■ About this exercise: Without including any pictures, copy every line below exactly.

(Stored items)

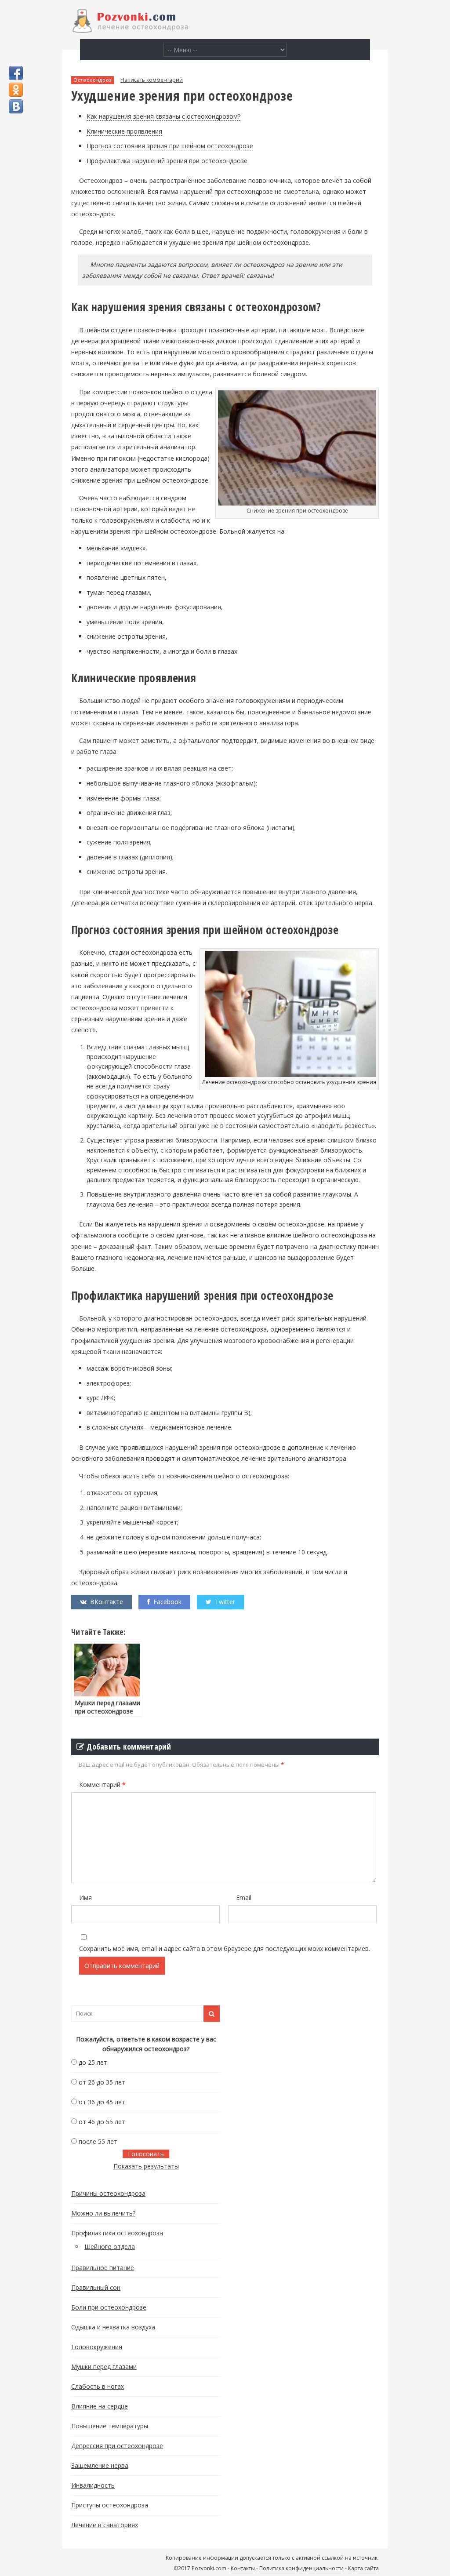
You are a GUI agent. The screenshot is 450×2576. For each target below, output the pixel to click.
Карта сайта (363, 2568)
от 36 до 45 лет (102, 2102)
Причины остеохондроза (108, 2193)
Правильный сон (95, 2287)
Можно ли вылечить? (103, 2213)
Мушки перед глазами (104, 2366)
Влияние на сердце (99, 2406)
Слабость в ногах (97, 2386)
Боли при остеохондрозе (108, 2307)
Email (243, 1897)
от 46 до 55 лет (102, 2122)
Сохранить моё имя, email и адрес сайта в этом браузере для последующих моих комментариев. (224, 1948)
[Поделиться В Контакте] (16, 106)
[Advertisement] (295, 2149)
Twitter (225, 1601)
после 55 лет (98, 2141)
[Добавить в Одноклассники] (16, 90)
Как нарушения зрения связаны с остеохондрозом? (163, 116)
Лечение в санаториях (104, 2525)
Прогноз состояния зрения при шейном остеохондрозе (170, 146)
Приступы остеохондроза (109, 2505)
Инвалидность (93, 2485)
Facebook (167, 1601)
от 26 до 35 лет (102, 2082)
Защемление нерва (99, 2465)
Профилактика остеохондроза (117, 2233)
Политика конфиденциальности (301, 2568)
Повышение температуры (109, 2426)
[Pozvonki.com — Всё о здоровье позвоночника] (130, 31)
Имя (85, 1897)
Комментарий (102, 1784)
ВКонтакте (106, 1601)
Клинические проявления (124, 131)
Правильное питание (102, 2267)
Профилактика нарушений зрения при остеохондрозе (167, 160)
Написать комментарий (151, 80)
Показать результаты (146, 2166)
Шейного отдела (109, 2246)
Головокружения (96, 2347)
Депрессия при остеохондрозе (117, 2445)
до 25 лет (93, 2062)
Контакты (243, 2568)
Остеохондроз (92, 79)
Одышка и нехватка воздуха (113, 2327)
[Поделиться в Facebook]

■ Problem solution:
You are a GUI agent. The screenshot is 450×2576. For each target below, output the pixel to click.
Карта сайта (363, 2568)
от 36 до 45 лет (102, 2102)
Причины остеохондроза (108, 2193)
Правильный сон (95, 2287)
Можно ли вылечить? (103, 2213)
Мушки перед глазами (104, 2366)
Влияние на сердце (99, 2406)
Слабость в ногах (97, 2386)
Боли при остеохондрозе (108, 2307)
Email (243, 1897)
от 46 до 55 лет (102, 2122)
Сохранить моё имя, email и адрес сайта в этом браузере для последующих моих комментариев. (224, 1948)
[Поделиться В Контакте] (16, 106)
[Advertisement] (295, 2149)
Twitter (225, 1601)
после 55 лет (98, 2141)
[Добавить в Одноклассники] (16, 90)
Как нарушения зрения связаны с остеохондрозом? (163, 116)
Лечение в санаториях (104, 2525)
Прогноз состояния зрения при шейном остеохондрозе (170, 146)
Приступы остеохондроза (109, 2505)
Инвалидность (93, 2485)
Facebook (167, 1601)
от 26 до 35 лет (102, 2082)
Защемление нерва (99, 2465)
Профилактика остеохондроза (117, 2233)
Политика конфиденциальности (301, 2568)
Повышение температуры (109, 2426)
[Pozvonki.com — Всё о здоровье позвоночника] (130, 31)
Имя (85, 1897)
Комментарий (102, 1784)
ВКонтакте (106, 1601)
Клинические проявления (124, 131)
Правильное питание (102, 2267)
Профилактика нарушений зрения при остеохондрозе (167, 160)
Написать комментарий (151, 80)
Показать результаты (146, 2166)
Шейного отдела (109, 2246)
Головокружения (96, 2347)
Депрессия при остеохондрозе (117, 2445)
до 25 лет (93, 2062)
Контакты (243, 2568)
Остеохондроз (92, 79)
Одышка и нехватка воздуха (113, 2327)
[Поделиться в Facebook]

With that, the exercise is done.